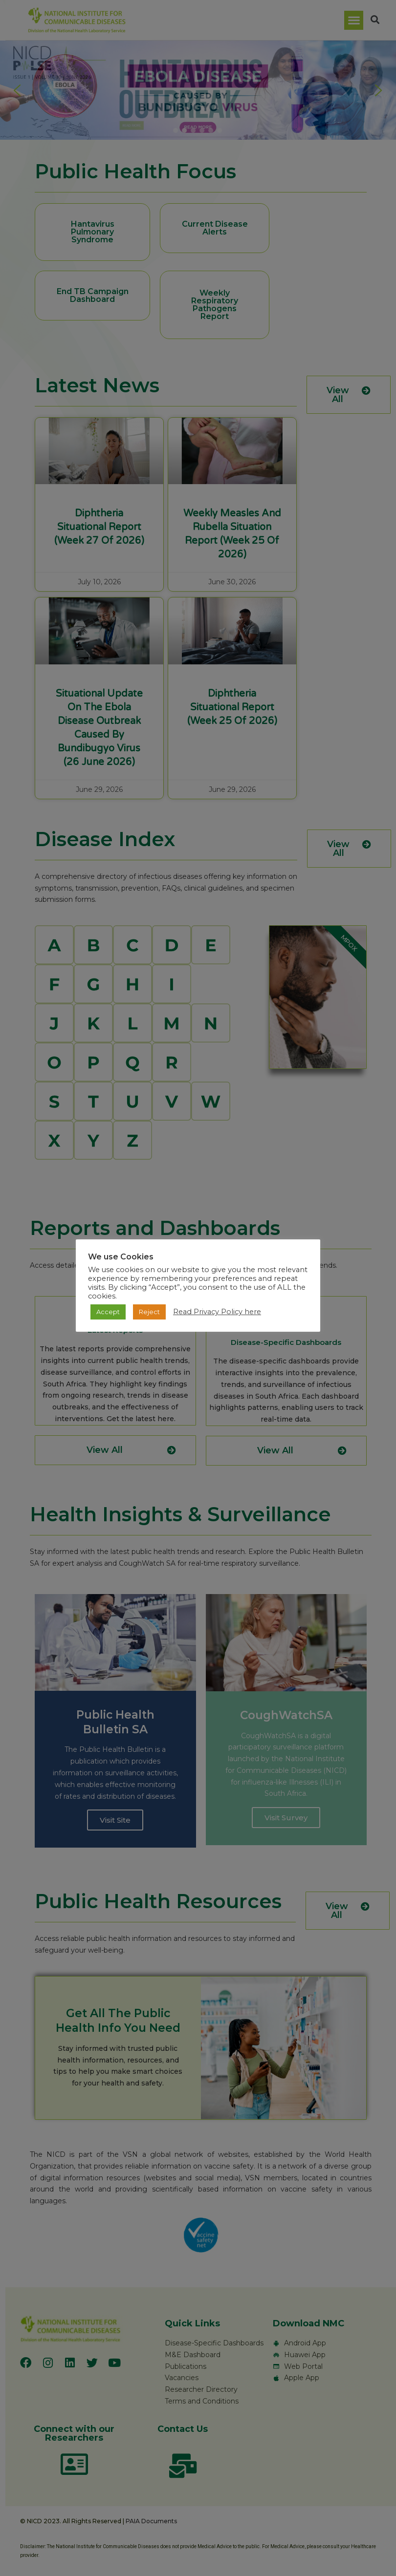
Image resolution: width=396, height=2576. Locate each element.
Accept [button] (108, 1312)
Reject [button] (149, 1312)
---
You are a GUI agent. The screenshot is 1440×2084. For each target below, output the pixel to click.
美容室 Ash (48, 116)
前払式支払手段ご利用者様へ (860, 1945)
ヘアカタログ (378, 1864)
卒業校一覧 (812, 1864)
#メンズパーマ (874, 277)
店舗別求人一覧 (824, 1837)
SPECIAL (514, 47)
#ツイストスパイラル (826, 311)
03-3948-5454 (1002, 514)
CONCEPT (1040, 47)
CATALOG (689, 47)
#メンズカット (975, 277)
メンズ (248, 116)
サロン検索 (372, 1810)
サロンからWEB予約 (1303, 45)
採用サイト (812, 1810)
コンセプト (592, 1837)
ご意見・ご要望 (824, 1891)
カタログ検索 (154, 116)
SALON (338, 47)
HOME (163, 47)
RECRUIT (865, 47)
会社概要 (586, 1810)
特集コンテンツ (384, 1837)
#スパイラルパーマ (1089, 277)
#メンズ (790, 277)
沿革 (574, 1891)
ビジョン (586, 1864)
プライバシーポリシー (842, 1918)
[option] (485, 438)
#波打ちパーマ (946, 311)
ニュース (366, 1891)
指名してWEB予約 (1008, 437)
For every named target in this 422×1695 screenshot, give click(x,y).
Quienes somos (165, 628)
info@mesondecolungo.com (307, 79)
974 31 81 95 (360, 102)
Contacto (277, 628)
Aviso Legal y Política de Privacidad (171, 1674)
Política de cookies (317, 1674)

• _Given task_
Which lines in the records above contain the word "screenshot"? Gather every one of them and copy each line in full.

• _Final result_
You are a GUI agent. The screenshot is 1440×2084. For each target below, output the pixel to click.
For every named target in this 422×1695 screenshot, give click(x,y).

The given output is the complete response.